Applications of mechanistic modelling to clinical and experimental immunology: an emerging technology to accelerate immunotherapeutic discovery and development

Affiliations
Review

Applications of mechanistic modelling to clinical and experimental immunology: an emerging technology to accelerate immunotherapeutic discovery and development

L V Brown et al. Clin Exp Immunol. 2018 Sep.

Abstract

The application of in-silico modelling is beginning to emerge as a key methodology to advance our understanding of mechanisms of disease pathophysiology and related drug action, and in the design of experimental medicine and clinical studies. From this perspective, we will present a non-technical discussion of a small number of recent and historical applications of mathematical, statistical and computational modelling to clinical and experimental immunology. We focus specifically upon mechanistic questions relating to human viral infection, tumour growth and metastasis and T cell activation. These exemplar applications highlight the potential of this approach to impact upon human immunology informed by ever-expanding experimental, clinical and 'omics' data. Despite the capacity of mechanistic modelling to accelerate therapeutic discovery and development and to de-risk clinical trial design, it is not utilized widely across the field.

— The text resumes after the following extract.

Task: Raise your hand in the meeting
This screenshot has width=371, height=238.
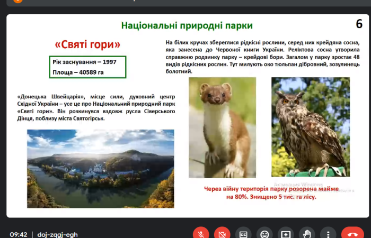Action: point(306,234)
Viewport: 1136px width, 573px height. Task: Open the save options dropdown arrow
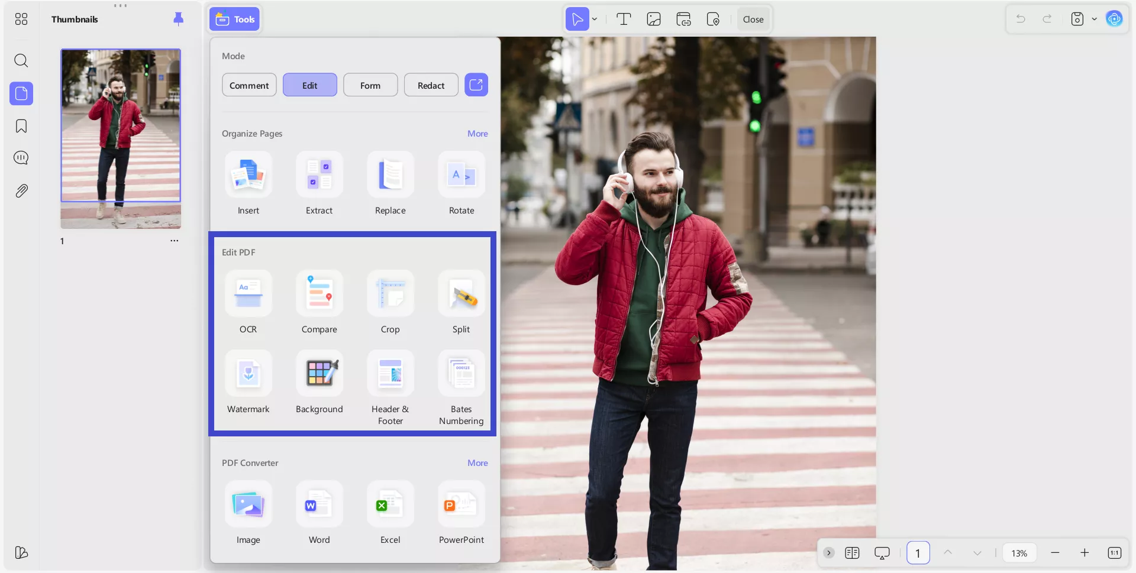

We outline ongoing challenges facing the integration of mechanistic modelling with experimental and clinical immunology, and suggest how these may be overcome. Advances in key technologies, including multi-scale modelling, machine learning and the wealth of 'omics' data sets, coupled with advancements in computational capacity, are providing the basis for mechanistic modelling to impact on immunotherapeutic discovery and development during the next decade.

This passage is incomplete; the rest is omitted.